A hidden Rodinian lithospheric keel beneath Zealandia, Earth's newly recognized continent

The Neoproterozoic amalgamation and subsequent breakup of the Rodinia supercontinent were significant events in Earth’s history. However, despite consensus that Rodinia was assembled at ca. 1300–900 Ma and rifted apart ca. 800–600 Ma, debate continues as to the internal configuration of continent-sized blocks (e.g., Li et al., 1995, 2008; Cawood et al., 2013). Central to the Rodinia debate is the location of cratonic blocks to the east of the Australia–East Antarctica margin, with arguments that the margin was adjacent to the western Canadian Laurentian margin (Dalziel, 1991; Moores, 1991) or the western United States Laurentian margin (Karlstrom et al., 1999). Alternatively, it is also hypothesized that the South China block was positioned between Australia–East Antarctica and Laurentia (Li et al., 1999).

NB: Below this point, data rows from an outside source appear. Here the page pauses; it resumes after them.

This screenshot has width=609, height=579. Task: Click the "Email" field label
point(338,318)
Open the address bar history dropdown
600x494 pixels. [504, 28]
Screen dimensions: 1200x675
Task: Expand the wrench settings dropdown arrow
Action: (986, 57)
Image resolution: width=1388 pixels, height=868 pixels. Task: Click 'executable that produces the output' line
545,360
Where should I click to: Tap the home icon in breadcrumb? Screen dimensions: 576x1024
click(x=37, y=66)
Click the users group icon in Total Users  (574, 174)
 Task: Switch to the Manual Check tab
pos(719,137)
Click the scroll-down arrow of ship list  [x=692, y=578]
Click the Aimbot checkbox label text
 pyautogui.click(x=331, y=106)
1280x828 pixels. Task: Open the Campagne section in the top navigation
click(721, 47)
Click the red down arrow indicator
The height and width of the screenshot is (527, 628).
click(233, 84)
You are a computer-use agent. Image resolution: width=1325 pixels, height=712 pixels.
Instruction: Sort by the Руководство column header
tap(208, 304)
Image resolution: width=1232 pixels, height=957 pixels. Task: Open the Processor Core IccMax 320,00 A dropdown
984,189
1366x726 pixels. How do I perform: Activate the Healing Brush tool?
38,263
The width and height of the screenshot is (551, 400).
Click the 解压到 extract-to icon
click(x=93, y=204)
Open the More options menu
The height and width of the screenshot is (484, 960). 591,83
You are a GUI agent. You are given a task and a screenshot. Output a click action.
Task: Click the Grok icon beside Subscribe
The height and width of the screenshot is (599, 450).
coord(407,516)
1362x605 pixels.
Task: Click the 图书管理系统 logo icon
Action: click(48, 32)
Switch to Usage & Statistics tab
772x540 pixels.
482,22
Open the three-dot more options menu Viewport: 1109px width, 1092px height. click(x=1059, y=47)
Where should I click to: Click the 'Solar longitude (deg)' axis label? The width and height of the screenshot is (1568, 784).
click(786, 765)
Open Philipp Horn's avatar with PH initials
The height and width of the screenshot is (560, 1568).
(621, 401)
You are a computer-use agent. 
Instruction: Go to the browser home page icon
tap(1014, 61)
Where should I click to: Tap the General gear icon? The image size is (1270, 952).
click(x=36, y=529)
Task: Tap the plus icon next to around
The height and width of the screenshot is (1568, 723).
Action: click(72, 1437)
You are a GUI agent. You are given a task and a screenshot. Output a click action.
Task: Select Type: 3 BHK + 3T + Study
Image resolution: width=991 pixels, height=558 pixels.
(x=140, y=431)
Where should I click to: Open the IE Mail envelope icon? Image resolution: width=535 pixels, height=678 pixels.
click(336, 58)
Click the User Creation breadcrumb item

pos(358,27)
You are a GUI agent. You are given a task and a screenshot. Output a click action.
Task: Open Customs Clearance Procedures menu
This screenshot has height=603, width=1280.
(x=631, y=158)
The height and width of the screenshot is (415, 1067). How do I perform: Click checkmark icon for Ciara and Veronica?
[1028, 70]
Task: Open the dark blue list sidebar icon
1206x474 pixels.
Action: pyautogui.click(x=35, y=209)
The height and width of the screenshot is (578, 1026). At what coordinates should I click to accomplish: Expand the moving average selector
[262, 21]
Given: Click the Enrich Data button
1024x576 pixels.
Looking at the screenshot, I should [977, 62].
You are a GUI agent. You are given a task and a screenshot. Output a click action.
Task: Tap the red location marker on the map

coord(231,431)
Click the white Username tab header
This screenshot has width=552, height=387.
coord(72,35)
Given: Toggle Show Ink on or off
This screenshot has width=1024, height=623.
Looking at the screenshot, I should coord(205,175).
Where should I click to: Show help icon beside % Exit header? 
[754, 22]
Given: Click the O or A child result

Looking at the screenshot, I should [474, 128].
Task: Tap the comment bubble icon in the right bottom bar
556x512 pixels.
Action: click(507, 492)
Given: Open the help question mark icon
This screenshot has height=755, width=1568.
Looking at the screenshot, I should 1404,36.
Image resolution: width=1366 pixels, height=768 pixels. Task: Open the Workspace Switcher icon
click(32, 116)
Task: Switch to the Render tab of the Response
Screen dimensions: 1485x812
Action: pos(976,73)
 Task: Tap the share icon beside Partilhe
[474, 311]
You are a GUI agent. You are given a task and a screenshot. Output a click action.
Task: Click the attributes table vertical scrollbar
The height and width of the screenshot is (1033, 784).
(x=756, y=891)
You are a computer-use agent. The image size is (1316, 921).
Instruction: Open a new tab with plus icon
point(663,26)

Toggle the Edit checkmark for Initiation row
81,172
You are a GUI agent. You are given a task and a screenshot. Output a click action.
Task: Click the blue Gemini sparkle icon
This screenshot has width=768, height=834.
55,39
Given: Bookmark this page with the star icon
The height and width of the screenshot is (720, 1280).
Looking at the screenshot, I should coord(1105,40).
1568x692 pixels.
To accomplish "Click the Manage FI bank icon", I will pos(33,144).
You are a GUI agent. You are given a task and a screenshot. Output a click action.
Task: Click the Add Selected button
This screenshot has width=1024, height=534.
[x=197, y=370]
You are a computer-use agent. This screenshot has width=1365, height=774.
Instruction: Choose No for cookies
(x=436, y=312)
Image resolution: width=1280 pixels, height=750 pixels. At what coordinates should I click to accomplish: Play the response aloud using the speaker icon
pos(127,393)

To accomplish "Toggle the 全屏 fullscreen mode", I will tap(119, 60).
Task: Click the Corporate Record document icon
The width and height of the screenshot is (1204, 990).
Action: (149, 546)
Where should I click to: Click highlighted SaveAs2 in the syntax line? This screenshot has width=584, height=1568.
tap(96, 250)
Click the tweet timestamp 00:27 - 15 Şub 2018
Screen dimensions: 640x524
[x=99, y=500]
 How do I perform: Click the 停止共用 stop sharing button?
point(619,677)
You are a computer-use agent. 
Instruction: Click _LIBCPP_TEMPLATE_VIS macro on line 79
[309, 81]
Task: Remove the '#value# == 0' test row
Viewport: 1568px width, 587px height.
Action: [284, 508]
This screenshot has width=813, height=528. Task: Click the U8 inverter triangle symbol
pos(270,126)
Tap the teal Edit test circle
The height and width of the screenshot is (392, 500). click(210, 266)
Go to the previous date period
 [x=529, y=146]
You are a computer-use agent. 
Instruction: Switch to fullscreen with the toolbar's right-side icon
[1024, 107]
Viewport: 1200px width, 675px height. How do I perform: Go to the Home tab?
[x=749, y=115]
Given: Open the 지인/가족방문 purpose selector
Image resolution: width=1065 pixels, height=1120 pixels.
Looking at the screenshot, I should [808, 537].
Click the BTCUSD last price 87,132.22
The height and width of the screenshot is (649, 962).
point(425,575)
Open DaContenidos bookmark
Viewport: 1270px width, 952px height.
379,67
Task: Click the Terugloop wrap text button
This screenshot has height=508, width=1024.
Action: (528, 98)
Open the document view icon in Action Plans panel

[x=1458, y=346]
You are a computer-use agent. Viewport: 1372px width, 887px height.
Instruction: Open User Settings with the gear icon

Recently recognized as a distinct continent, Zealandia—of which 94% is currently underwater—formed following Late Cretaceous breakup of the Gondwana supercontinent (Mortimer et al., 2017). Prior to its separation, the basement rocks of continental Zealandia were created by multiple episodes of terrane accretion and arc-related magmatism along the paleo-Pacific Gondwana margin from the Cambrian to Early Cretaceous (Mortimer, 2004). No Precambrian rocks are exposed onshore in New Zealand. The oldest basement rocks of Zealandia are divided into two provinces: the early Paleozoic Western province, comprising metasedimentary rocks and Paleozoic–Mesozoic intrusions, and the late Paleozoic–Mesozoic Eastern province, a series of plutonic-metasedimentary terranes accreted to the Gondwanan margin (Fig. 1) (Mortimer, 2004). The Median batholith, a long-lived arc once part of the active Gondwanan margin, sutures the two provinces (Mortimer, 2004). The inferred eastern limit of Gondwanan Paleozoic upper- to mid-crustal metasedimentary rocks in Zealandia is well defined by linked major ductile shear zones, marking a major crustal boundary (Fig. 1B) (Allibone and Tulloch, 2004; Scott et al., 2011; Klepeis et al. 2019). Previous isotopic studies focused on this boundary demonstrate that Mesozoic Zealandia consisted of separate crustal blocks that are isotopically distinct (Schwartz et al., 2021). In this study, we present in situ O-Hf-U-Pb isotopic zircon data for Cambrian–Cretaceous plutonic rocks throughout Zealandia that enable us to determine the middle- to lower-crustal source(s) of these diverse isotopic domains through time. Our results reveal for the first time that continental Zealandia is underlain by a broad Precambrian lithospheric keel, which allows us to place Zealandia into the greater Rodinia supercontinent puzzle.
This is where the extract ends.